[Data drawn from a collection]
§

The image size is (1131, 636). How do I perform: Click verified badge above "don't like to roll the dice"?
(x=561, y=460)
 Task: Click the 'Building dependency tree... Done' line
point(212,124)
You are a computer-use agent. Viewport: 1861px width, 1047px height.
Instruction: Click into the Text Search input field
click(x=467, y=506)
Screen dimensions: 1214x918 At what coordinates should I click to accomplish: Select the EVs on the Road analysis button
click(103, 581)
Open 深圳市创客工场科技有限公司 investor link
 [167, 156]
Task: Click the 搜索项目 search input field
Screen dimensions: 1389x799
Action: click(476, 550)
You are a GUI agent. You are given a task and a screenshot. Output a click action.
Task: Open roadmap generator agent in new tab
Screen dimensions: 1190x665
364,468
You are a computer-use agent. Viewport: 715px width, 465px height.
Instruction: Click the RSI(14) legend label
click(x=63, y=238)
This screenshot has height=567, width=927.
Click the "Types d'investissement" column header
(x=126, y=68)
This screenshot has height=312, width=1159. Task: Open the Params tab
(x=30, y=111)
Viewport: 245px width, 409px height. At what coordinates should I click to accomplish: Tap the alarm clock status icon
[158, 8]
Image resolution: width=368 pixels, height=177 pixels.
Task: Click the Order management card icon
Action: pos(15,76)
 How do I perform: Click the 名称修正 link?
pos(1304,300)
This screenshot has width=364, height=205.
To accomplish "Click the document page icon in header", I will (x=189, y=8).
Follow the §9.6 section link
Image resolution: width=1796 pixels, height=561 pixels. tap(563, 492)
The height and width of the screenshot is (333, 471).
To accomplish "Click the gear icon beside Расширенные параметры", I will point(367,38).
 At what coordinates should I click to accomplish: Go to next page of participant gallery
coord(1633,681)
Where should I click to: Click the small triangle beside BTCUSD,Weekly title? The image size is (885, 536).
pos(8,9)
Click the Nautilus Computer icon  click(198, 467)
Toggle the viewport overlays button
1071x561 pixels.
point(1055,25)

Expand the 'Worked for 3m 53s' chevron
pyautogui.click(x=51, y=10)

§

Repeat the items from the line with "Open 深圳市创客工场科技有限公司 investor link" to the line with "Image resolution: width=1796", substituting "Display size" for "Screen dimensions" and leaving everything else unchanged.

Correct response:
Open 深圳市创客工场科技有限公司 investor link
 [167, 156]
Task: Click the 搜索项目 search input field
Display size: 1389x799
Action: click(476, 550)
You are a GUI agent. You are given a task and a screenshot. Output a click action.
Task: Open roadmap generator agent in new tab
Display size: 1190x665
364,468
You are a computer-use agent. Viewport: 715px width, 465px height.
Instruction: Click the RSI(14) legend label
click(x=63, y=238)
This screenshot has height=567, width=927.
Click the "Types d'investissement" column header
(x=126, y=68)
This screenshot has height=312, width=1159. Task: Open the Params tab
(x=30, y=111)
Viewport: 245px width, 409px height. At what coordinates should I click to accomplish: Tap the alarm clock status icon
[158, 8]
Image resolution: width=368 pixels, height=177 pixels.
Task: Click the Order management card icon
Action: pos(15,76)
 How do I perform: Click the 名称修正 link?
pos(1304,300)
This screenshot has width=364, height=205.
To accomplish "Click the document page icon in header", I will (x=189, y=8).
Follow the §9.6 section link
Image resolution: width=1796 pixels, height=561 pixels. tap(563, 492)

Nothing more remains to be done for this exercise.